Astro Bot’un duyurulmasından bu yana hatta oynadığım ilk saatlerde bile “bu oyuna ne gerek var, neden durduk yerde yine teknoloji demosu oynatıyorlar?” diye sorup durdum. Ancak birkaç saat oynadıktan sonra oynadığım şeyin demo değil, her şeyiyle bitmiş tam bir oyun olduğunu fark ettim ve büyük bir keyif aldım oyundan. Aslında temeline baktığımızda daha öncesinde PlayStation 5’in çıkışında olan Play Room ile aynı mantığa sahip birçok şey ancak çok daha büyük ve uğraşılmış bir yapım var karşımızda.
Dediğim gibi oyun aslında Play Room’da gördüğümüz gibi üç boyutlu bir platform oyunu. Biribirinden farklı temaya ve tasarımlara sahip bölümler var ve hepsinde amacımız platformları başarılı bir şekilde tamamlayıp kayıp robotları bulup bölüm sonuna ulaşmak. Toplamda 300 adet robot bulunuyor ve bu bulduğunuz robotlar sizin asıl eviniz diyebilceeğimiz ana bölgede çeşitli görevler yapıyorlar. Pikmin mantığında olduğunu söyleyebiliriz. Çeşitli ödüller, süprizler gibi nesneleri toplamak için bu robotları kullanyorsunuz. Gitmiş olduğunuz haritanın son boss’unu da yine robotlarla açıyorsunuz. Oyun 5 farklı gezegen sisteminden oluşuyor. Her sistemin içerisinde de ortalama 5 farklı gezegen yani 5 farklı bölüm bulunuyor. Ayrıca bazı sürpriz bölümler de yer alıyor. Kısaca yıllardır alıştığımız bu işin en başından beri yapıldığı şekliyle güzel basit bir platform oyunu var karşımızda.
Bölümler de aslında hepsi aynı mantıkta ama farklı kozmetikte diyebiliriz. Zıplama ve vurma olmak üzere iki temel yeteneğiniz var. Ancak her bölüm içerisinde farklı bir alet kazanarak o bölümü diğer bölümlerden ayıran yanların tatmış oluyorsunuz. Bölümleri bitirmek yaklaşık 10 dakika uzunluğunda ve gayet eğlenceli olduğunu söyleyebilirim. Burada tek eksi notum şu oldu: Zorluk.
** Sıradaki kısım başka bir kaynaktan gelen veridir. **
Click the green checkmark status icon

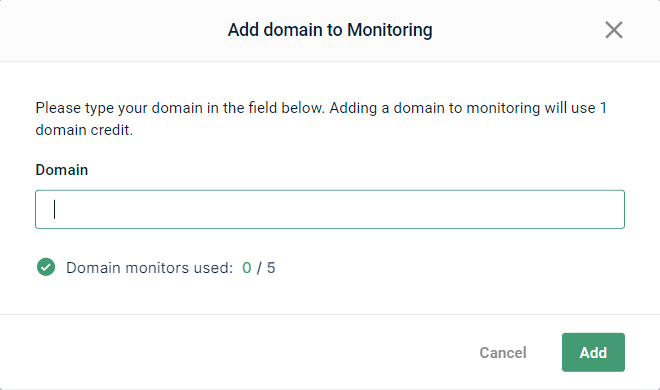pyautogui.click(x=46, y=267)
Açıkçası ben çok daha meydan okuyan Mario Wonder tarzında yeri geldiğinde beni sinir edecek bölümler beklemiştim ancak üçüncü sisteme gelene kadar ufak bir zorlanma bile yaşamadım. Sonrasında oyun daha da keyifli hale geldi ama keşke bu zorluk biraz daha erken gelseydi. Ha tabii bunu net bir eksi olarak söyleyemem çünkü ikinci sistemden itibaren sürpriz bölümler ciddi anlamda zorlayıcı. Dediğim gibi zorluk çok güzel bir şekilde dengelenmiş. Güzel bir şekilde artışta ancak keşke bu artış ikinci sistemden başlasaydı.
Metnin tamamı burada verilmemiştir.